◆ PROBLEM REQUIREMENTS
No picture should appear in the copy. Transcribe exactly, and only, the lines from the one with "Given: Open the Jobs briefcase icon" through the last line of the data below.

◆ RAW DATA
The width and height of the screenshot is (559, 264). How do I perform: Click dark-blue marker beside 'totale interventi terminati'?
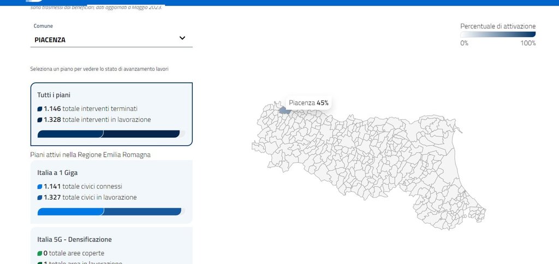40,109
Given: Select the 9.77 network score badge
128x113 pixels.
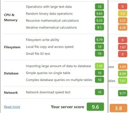Looking at the screenshot, I should (x=122, y=93).
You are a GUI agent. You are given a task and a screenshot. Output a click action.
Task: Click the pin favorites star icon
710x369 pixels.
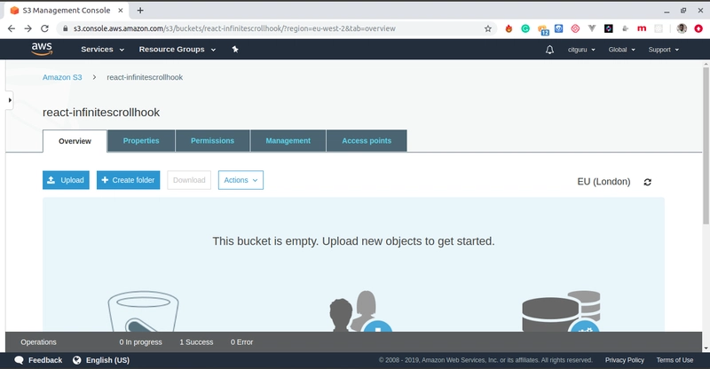tap(235, 50)
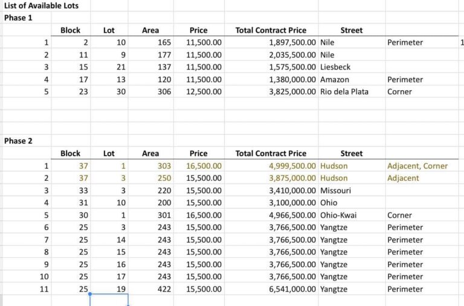This screenshot has height=306, width=464.
Task: Select the 'Phase 2' heading cell
Action: (18, 141)
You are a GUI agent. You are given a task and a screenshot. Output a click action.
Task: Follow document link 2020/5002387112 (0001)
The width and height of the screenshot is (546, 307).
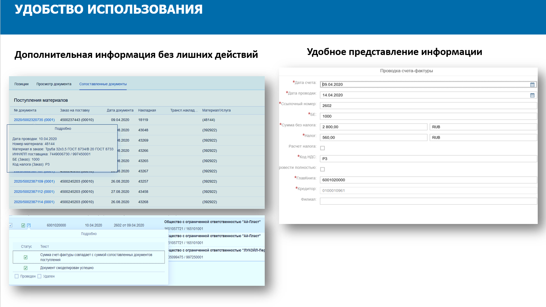(34, 192)
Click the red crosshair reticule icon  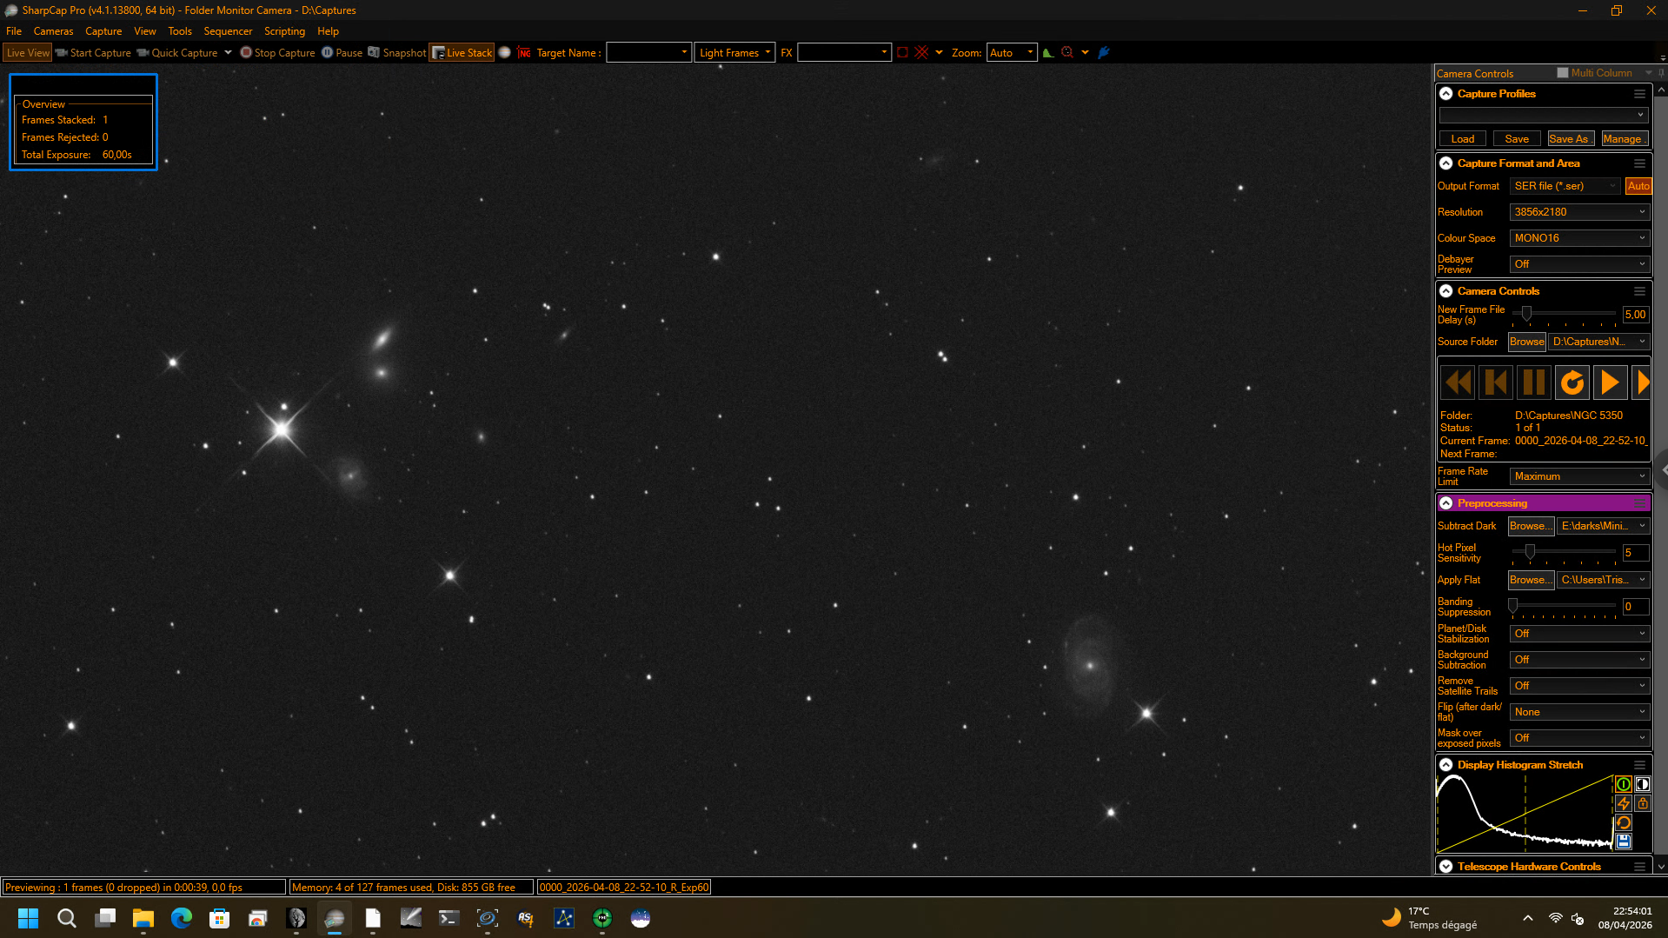921,53
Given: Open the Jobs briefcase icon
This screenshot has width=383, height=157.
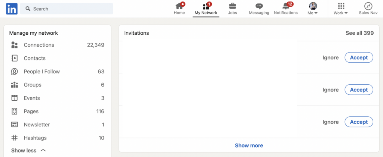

◆ EXERCISE OUTPUT
Given: Open the Jobs briefcase icon
This screenshot has width=383, height=157.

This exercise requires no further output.